## Reading passage
# # #

For the first time in my life my lack of a formal education is somehow impressive.
Quite mind blowing for me right now.
My story has always been one that I have been somewhat ashamed to tell in certain circles, especially when work or career is involved. I grew up in an uneducated, low income family. I dropped out of college. I couldn't afford it. I was completely on my own and just couldn't front it. I also had a ridiculously wonderful job at the time which is a great story of it's own. Since it's a cold rainy day, I'll tell it that one first.
I moved to VT in 1991 on a big whim. I had been waitressing in PA, where I grew up, sometimes taking classes at the community college, but basically making a ton (a TON) of cash and having a lot of fun. In VT, I went to Trinity College, where I majored in Elementary Education. I thought that I wanted to be a teacher, but eventually realized that I just wanted summers off, but stayed in it anyway. While going to school, I waitressed at Carbur's, but needed and wanted something else. I was a typical Burlington chick circa 1992 -- groovin' to Blues Traveler, riding my mountain bike, living for those wings at the restaurant that is now Bueno Y Santo... jeez what was the name of that place... anyway, add to that brewing my own beer. Cooking up coffee porter on the stove, fermenting in big glass carboys. It was a grand old age. So, I needed a job, saw one in the paper, "Part time sales rep needed for Vermont Specialty Foods Company." I thought, cheese. Maybe syrup? I sent my app, and got a call one day from Phil Gentile. I remember him telling me he was calling from Catamount, and I felt like Ed McMahon was knocking at my door with the big ass check. "OH MY GOD I LOVE BEER I BREW MY OWN BEER I LOVE CATAMOUNT!!" Got the job, sold beer in Burlington part time at a time when the only brown beer on tap was Harp.
So in time it was clear that I could work statewide, selling hooch, giving out free tshirts at ski lodges. I was making a ton of money because they brilliantly decided to offer me a full-time 100% commission position, at $5 for every keg and $.50 for every case sold in the state. Yeehaw! I weighed it out, dropped out of school, and the rest became my life, my story, and at times, my bane.
Despite the great experience that I got at Catamount and the trajectory it put me on for the years following, I wore a badge that I hated. I didn't have a college degree. I wouldn't come up often, but when it did I could actually feel the shame cooking in my cells as the conversation at the dinner party eventually worked it's way toward, "So when did you graduate?" "What's your degree in?" I doubt that there was much judgment swirling behind it or after it, really, but in my little soul I cringed and collapsed in a squirming heap, like the wicked witch in Wizard of Oz when I had to give my answer, "I didn't." "I don't have a degree." Their response that would follow would always be something like this: "oh." What else can you say?

# # #

## Available data
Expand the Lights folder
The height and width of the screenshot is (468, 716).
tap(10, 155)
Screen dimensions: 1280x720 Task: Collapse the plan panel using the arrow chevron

# # #

## Assignment A
According to the essay about working at Catamount, how much did the full-time commission position pay for each keg sold in the state?
## Assignment B
List every activity the essay about working at Catamount names as part of being a typical Burlington chick circa 1992.
## Assignment C
Repeat word for word the part of the essay about working at Catamount that opens with the words containing "My story has" and closes with "that one first.".

## Answer section A
$5 for every keg.

## Answer section B
- Groovin' to Blues Traveler
- Riding a mountain bike
- Living for the wings at the restaurant that is now Bueno Y Santo
- Brewing beer at home, such as coffee porter cooked on the stove and fermented in big glass carboys

## Answer section C
My story has always been one that I have been somewhat ashamed to tell in certain circles, especially when work or career is involved. I grew up in an uneducated, low income family. I dropped out of college. I couldn't afford it. I was completely on my own and just couldn't front it. I also had a ridiculously wonderful job at the time which is a great story of it's own. Since it's a cold rainy day, I'll tell it that one first.